Mark Hogan, former president of Magna International and former General Motors executive, who on June 1 became the first American to serve on Toyota’s board of directors, said Toyota needs to expand its footprint in booming markets like Brazil and Mexico.
“Toyota is an extremely strong brand in Brazil but it under-performs in the market,” Hogan told reporters during a Toyota press event organized to review the company’s hybrid technology (the future Prius and the new fuell cell vehicle). “We only have about 5% market share. It should be higher,” he said.
“Brazil is a very important market for Toyota,” added Hogan who ran GM do Brasil for several years.
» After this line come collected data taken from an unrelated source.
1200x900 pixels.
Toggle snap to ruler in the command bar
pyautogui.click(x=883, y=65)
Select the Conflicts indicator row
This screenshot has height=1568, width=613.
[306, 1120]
One of his key assignments as a new board member will be to help Toyota expand its foothold in Latin America.
“We have a terrific dealer body in Mexico but we also underperform in Mexico,” added Hogan. Toyota’s market share “South of the Border” is a modest 5% — well under half its share in the U.S. and a fraction of Mexican market leader Nissan.
Toyota has entered into partnership with Mazda to open a new assembly plant in San Luis Petosi, Mexico that will open in 2014, Hogan noted. Toyota is locked in a three-way battle with rivals Volkswagen AG and GM, which have staked out substantial positions in China to challenge Toyota’s crown as the world’s top-selling automotive company.
Toyota has been struggling in China due to the backlash from a political dispute between the Chinese and Japanese governments over ownership of a chain of uninhabited islands in the East China Sea. But while Toyota also lags in Latin America, it faces future political obstacles to growing its share there.